_Required action_. Without changing anything, transcribe all of the entries.

(Data items)
"""

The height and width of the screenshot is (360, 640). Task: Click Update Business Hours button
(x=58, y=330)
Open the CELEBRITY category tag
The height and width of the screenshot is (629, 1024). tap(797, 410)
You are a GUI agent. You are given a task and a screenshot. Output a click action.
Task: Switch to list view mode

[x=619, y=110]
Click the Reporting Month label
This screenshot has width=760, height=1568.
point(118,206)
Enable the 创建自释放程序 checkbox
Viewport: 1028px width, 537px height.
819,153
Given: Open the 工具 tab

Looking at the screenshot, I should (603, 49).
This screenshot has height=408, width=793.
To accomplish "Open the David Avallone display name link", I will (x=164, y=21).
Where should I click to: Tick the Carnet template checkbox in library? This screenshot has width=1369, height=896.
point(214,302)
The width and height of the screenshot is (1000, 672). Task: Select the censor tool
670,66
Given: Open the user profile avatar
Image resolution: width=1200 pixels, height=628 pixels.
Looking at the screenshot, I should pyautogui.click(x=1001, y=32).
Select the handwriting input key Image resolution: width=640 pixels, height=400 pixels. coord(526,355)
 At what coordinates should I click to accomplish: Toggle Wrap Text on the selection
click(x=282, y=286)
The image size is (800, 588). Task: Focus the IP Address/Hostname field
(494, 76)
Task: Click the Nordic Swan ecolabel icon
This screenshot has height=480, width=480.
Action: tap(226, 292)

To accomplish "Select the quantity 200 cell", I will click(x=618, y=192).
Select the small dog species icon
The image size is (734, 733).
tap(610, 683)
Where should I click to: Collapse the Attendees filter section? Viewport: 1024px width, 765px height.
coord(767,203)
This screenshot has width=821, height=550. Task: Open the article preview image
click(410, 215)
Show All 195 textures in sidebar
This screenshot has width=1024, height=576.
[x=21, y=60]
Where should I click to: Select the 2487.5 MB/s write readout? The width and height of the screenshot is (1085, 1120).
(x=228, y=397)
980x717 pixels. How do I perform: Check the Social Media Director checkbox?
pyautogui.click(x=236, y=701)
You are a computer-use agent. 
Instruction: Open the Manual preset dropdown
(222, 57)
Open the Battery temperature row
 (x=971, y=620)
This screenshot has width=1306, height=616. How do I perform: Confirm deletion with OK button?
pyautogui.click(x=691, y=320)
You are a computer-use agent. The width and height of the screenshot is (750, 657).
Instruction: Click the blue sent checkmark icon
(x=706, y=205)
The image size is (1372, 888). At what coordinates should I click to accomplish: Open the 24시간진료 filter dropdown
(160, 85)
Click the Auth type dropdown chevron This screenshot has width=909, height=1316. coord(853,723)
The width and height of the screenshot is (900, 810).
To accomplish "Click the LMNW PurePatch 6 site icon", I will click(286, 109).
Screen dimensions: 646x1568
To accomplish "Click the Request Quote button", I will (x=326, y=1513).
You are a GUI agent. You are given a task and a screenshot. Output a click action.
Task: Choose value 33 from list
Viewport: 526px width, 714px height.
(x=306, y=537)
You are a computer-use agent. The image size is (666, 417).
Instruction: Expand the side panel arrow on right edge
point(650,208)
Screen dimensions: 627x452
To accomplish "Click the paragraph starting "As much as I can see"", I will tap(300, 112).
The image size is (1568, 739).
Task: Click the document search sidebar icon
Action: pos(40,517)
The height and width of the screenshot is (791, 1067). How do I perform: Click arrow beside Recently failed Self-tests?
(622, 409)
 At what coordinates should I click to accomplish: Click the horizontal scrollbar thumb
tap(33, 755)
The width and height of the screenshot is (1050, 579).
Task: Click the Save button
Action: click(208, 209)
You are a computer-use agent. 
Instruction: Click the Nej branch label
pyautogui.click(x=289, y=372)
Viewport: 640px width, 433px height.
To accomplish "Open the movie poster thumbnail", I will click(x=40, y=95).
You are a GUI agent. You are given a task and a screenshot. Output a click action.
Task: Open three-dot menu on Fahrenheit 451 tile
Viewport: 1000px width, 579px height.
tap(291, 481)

"""

_Task result_.
The height and width of the screenshot is (360, 640). Task: Click Update Business Hours button
(x=58, y=330)
Open the CELEBRITY category tag
The height and width of the screenshot is (629, 1024). tap(797, 410)
You are a GUI agent. You are given a task and a screenshot. Output a click action.
Task: Switch to list view mode

[x=619, y=110]
Click the Reporting Month label
This screenshot has width=760, height=1568.
point(118,206)
Enable the 创建自释放程序 checkbox
Viewport: 1028px width, 537px height.
819,153
Given: Open the 工具 tab

Looking at the screenshot, I should (603, 49).
This screenshot has height=408, width=793.
To accomplish "Open the David Avallone display name link", I will (x=164, y=21).
Where should I click to: Tick the Carnet template checkbox in library? This screenshot has width=1369, height=896.
point(214,302)
The width and height of the screenshot is (1000, 672). Task: Select the censor tool
670,66
Given: Open the user profile avatar
Image resolution: width=1200 pixels, height=628 pixels.
Looking at the screenshot, I should pyautogui.click(x=1001, y=32).
Select the handwriting input key Image resolution: width=640 pixels, height=400 pixels. coord(526,355)
 At what coordinates should I click to accomplish: Toggle Wrap Text on the selection
click(x=282, y=286)
The image size is (800, 588). Task: Focus the IP Address/Hostname field
(494, 76)
Task: Click the Nordic Swan ecolabel icon
This screenshot has height=480, width=480.
Action: tap(226, 292)

To accomplish "Select the quantity 200 cell", I will click(x=618, y=192).
Select the small dog species icon
The image size is (734, 733).
tap(610, 683)
Where should I click to: Collapse the Attendees filter section? Viewport: 1024px width, 765px height.
coord(767,203)
This screenshot has width=821, height=550. Task: Open the article preview image
click(410, 215)
Show All 195 textures in sidebar
This screenshot has width=1024, height=576.
[x=21, y=60]
Where should I click to: Select the 2487.5 MB/s write readout? The width and height of the screenshot is (1085, 1120).
(x=228, y=397)
980x717 pixels. How do I perform: Check the Social Media Director checkbox?
pyautogui.click(x=236, y=701)
You are a computer-use agent. 
Instruction: Open the Manual preset dropdown
(222, 57)
Open the Battery temperature row
 (x=971, y=620)
This screenshot has width=1306, height=616. How do I perform: Confirm deletion with OK button?
pyautogui.click(x=691, y=320)
You are a computer-use agent. The width and height of the screenshot is (750, 657).
Instruction: Click the blue sent checkmark icon
(x=706, y=205)
The image size is (1372, 888). At what coordinates should I click to accomplish: Open the 24시간진료 filter dropdown
(160, 85)
Click the Auth type dropdown chevron This screenshot has width=909, height=1316. coord(853,723)
The width and height of the screenshot is (900, 810).
To accomplish "Click the LMNW PurePatch 6 site icon", I will click(286, 109).
Screen dimensions: 646x1568
To accomplish "Click the Request Quote button", I will (x=326, y=1513).
You are a GUI agent. You are given a task and a screenshot. Output a click action.
Task: Choose value 33 from list
Viewport: 526px width, 714px height.
(x=306, y=537)
You are a computer-use agent. The image size is (666, 417).
Instruction: Expand the side panel arrow on right edge
point(650,208)
Screen dimensions: 627x452
To accomplish "Click the paragraph starting "As much as I can see"", I will tap(300, 112).
The image size is (1568, 739).
Task: Click the document search sidebar icon
Action: pos(40,517)
The height and width of the screenshot is (791, 1067). How do I perform: Click arrow beside Recently failed Self-tests?
(622, 409)
 At what coordinates should I click to accomplish: Click the horizontal scrollbar thumb
tap(33, 755)
The width and height of the screenshot is (1050, 579).
Task: Click the Save button
Action: click(208, 209)
You are a computer-use agent. 
Instruction: Click the Nej branch label
pyautogui.click(x=289, y=372)
Viewport: 640px width, 433px height.
To accomplish "Open the movie poster thumbnail", I will click(x=40, y=95).
You are a GUI agent. You are given a task and a screenshot. Output a click action.
Task: Open three-dot menu on Fahrenheit 451 tile
Viewport: 1000px width, 579px height.
tap(291, 481)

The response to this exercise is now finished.